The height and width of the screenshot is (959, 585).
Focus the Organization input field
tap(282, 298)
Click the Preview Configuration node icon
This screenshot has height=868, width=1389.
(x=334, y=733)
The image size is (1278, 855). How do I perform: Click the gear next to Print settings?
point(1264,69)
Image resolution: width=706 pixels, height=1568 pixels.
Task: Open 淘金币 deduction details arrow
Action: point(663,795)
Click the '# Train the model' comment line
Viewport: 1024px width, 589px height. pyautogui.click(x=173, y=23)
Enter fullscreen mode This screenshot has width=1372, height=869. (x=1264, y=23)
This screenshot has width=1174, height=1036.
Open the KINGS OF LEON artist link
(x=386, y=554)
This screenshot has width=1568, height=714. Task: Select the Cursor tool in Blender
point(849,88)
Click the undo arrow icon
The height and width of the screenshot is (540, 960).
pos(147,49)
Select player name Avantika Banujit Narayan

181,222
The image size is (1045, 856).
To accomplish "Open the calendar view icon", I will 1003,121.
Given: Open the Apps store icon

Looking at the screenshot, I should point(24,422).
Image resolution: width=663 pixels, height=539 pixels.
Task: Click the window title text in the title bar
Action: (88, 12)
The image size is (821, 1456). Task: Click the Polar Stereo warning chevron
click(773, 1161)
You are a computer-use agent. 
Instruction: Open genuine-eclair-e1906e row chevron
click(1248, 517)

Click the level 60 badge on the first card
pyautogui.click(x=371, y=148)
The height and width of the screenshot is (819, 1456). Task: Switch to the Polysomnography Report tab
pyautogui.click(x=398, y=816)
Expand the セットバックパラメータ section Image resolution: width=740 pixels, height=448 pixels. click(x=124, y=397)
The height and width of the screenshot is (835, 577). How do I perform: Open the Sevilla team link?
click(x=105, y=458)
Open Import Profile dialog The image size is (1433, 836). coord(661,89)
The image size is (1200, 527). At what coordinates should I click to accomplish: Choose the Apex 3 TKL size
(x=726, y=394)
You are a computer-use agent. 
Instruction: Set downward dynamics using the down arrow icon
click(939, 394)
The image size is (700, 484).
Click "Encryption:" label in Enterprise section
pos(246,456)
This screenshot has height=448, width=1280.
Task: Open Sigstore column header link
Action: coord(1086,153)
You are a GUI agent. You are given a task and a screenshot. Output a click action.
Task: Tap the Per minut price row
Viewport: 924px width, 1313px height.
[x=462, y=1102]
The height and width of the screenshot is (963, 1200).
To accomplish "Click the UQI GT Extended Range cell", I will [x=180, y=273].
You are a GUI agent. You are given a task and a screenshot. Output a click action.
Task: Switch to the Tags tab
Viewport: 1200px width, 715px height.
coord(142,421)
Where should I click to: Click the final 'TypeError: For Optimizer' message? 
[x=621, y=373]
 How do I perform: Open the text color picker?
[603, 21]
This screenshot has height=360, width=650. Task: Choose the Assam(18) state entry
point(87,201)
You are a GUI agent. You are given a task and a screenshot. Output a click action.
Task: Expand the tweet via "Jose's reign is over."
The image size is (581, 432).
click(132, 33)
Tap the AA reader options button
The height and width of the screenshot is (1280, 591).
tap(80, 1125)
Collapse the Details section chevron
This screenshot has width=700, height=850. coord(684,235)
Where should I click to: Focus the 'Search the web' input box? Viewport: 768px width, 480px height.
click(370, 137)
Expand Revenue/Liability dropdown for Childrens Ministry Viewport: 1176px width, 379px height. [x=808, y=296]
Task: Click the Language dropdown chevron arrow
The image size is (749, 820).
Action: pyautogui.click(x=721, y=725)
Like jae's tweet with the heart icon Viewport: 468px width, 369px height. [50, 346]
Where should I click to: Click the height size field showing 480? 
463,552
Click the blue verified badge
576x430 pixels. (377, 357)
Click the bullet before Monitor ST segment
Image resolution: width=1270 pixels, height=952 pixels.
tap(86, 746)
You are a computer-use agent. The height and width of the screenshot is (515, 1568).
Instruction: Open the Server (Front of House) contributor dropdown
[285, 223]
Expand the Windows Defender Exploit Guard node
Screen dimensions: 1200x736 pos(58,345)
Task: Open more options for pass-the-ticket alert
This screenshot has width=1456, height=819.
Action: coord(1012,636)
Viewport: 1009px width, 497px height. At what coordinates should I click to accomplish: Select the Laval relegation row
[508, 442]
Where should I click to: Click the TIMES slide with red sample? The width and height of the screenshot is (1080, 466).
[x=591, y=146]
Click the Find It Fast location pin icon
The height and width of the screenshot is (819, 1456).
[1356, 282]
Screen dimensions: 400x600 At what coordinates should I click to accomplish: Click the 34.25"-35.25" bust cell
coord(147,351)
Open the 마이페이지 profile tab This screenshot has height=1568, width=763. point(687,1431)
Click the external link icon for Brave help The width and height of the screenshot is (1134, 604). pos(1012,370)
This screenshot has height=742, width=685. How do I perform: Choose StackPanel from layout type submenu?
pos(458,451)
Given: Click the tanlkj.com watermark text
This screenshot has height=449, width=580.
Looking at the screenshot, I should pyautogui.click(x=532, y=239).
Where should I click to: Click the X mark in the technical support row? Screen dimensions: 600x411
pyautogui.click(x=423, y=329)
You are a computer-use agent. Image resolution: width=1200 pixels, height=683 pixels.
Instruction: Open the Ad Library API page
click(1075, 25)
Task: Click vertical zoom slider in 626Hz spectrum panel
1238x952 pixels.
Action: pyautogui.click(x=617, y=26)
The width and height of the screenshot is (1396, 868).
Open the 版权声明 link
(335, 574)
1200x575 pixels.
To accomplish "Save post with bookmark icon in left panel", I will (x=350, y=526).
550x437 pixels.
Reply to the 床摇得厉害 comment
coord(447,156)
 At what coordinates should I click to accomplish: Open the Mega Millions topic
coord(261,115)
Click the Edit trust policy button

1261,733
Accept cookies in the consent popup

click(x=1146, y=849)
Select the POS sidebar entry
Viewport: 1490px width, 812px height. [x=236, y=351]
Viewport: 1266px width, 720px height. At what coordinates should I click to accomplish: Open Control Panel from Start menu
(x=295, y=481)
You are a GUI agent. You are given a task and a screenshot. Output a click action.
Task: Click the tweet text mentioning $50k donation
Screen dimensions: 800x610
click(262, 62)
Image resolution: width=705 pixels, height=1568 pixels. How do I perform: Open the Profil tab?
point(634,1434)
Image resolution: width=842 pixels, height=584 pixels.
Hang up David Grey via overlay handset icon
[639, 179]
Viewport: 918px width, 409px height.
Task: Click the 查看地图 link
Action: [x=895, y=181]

AIM – Quote the items verbatim, from the first line through the line containing "Enter fullscreen mode", including both ends.

CORRECT ANSWER –
The height and width of the screenshot is (959, 585).
Focus the Organization input field
tap(282, 298)
Click the Preview Configuration node icon
This screenshot has height=868, width=1389.
(x=334, y=733)
The image size is (1278, 855). How do I perform: Click the gear next to Print settings?
point(1264,69)
Image resolution: width=706 pixels, height=1568 pixels.
Task: Open 淘金币 deduction details arrow
Action: point(663,795)
Click the '# Train the model' comment line
Viewport: 1024px width, 589px height. pyautogui.click(x=173, y=23)
Enter fullscreen mode This screenshot has width=1372, height=869. (x=1264, y=23)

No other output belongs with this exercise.